> _Selected text_:
The Eighth Amendment has long guarded inmates against the “unnecessary and wanton infliction of pain.” Gregg v. Georgia, 428 U.S. 153, 173, 96 S.Ct. 2909, 49 L.Ed.2d 859 (1976) (plurality opinion); see also Estelle v. Gamble, 429 U.S. 97, 102–03, 97 S.Ct. 285, 50 L.Ed.2d 251 (1976) (“Thus, we have held repugnant to the Eighth Amendment punishments which ․ involve the unnecessary and wanton infliction of pain.” (internal citations and quotation marks omitted) ). For a time, this meant that the sanctions imposed on inmates could not “be so totally without penological justification that [they] result[ ] in the gratuitous infliction of suffering.” Gregg, 428 U.S. at 183, 96 S.Ct. 2909. The focus of this inquiry was therefore not on officer intent, but on the lack of any penological justification for harming the inmate.

> _Complete the following_:
1) Translate this sentence from the Eighth Amendment passage into Spanish: "The focus of this inquiry was therefore not on officer intent, but on the lack of any penological justification for harming the inmate."
2) Reproduce the part of the Eighth Amendment passage that opens with the words containing "The Eighth Amendment has" and closes with "harming the inmate.".
3) Answer these questions using the Eighth Amendment passage.
(a) In what year was Gregg v. Georgia decided?
(b) Which case is cited after the words "see also"?
(c) Instead of officer intent, what was the focus of the inquiry?

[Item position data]
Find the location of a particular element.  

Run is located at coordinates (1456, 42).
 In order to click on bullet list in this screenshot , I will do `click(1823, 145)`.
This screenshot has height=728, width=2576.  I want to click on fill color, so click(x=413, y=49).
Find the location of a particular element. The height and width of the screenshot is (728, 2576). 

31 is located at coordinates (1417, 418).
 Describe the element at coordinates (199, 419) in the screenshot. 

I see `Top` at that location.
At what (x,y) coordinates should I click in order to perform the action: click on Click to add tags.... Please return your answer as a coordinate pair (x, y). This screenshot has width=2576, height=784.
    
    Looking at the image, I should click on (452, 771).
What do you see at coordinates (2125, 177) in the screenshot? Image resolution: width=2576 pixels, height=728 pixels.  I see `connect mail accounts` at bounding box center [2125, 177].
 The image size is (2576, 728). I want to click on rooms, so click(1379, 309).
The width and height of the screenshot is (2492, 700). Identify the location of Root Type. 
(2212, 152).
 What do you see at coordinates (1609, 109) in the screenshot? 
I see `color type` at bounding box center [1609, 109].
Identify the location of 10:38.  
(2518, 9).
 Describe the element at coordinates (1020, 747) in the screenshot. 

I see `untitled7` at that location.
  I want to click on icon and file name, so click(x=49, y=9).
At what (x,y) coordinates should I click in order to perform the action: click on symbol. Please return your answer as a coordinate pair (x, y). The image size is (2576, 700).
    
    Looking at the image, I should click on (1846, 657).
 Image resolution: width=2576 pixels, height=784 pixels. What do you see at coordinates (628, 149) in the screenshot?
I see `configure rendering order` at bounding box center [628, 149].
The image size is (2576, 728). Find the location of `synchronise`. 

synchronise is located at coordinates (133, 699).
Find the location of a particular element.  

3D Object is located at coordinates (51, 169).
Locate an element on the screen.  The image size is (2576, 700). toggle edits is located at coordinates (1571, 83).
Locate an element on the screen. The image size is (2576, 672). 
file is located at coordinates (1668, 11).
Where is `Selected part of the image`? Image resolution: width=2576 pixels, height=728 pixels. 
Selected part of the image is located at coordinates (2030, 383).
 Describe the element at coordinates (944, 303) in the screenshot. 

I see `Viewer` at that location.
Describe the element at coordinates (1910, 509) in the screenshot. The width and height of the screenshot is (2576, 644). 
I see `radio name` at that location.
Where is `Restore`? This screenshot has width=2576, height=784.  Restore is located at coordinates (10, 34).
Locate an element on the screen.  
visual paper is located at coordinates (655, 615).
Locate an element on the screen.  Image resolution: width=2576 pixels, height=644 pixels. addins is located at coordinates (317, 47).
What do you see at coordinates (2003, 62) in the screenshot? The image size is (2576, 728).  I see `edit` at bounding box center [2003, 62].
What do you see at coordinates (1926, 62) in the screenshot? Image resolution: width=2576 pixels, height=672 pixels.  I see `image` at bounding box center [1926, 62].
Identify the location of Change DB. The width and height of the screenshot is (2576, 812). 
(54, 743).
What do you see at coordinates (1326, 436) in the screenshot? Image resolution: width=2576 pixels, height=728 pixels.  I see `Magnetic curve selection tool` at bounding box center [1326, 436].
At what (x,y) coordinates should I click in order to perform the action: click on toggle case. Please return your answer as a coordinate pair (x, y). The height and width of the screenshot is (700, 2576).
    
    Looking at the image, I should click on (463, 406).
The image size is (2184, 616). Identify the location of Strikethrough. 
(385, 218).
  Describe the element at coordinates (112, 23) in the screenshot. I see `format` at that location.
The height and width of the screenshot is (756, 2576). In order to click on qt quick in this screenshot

> _Outputs in order_:
1) Por lo tanto, el enfoque de esta indagación no estaba en la intención del oficial, sino en la falta de cualquier justificación penológica para dañar al recluso.

2)
The Eighth Amendment has long guarded inmates against the “unnecessary and wanton infliction of pain.” Gregg v. Georgia, 428 U.S. 153, 173, 96 S.Ct. 2909, 49 L.Ed.2d 859 (1976) (plurality opinion); see also Estelle v. Gamble, 429 U.S. 97, 102–03, 97 S.Ct. 285, 50 L.Ed.2d 251 (1976) (“Thus, we have held repugnant to the Eighth Amendment punishments which ․ involve the unnecessary and wanton infliction of pain.” (internal citations and quotation marks omitted) ). For a time, this meant that the sanctions imposed on inmates could not “be so totally without penological justification that [they] result[ ] in the gratuitous infliction of suffering.” Gregg, 428 U.S. at 183, 96 S.Ct. 2909. The focus of this inquiry was therefore not on officer intent, but on the lack of any penological justification for harming the inmate.

3)
(a) 1976
(b) Estelle v. Gamble
(c) The lack of any penological justification for harming the inmate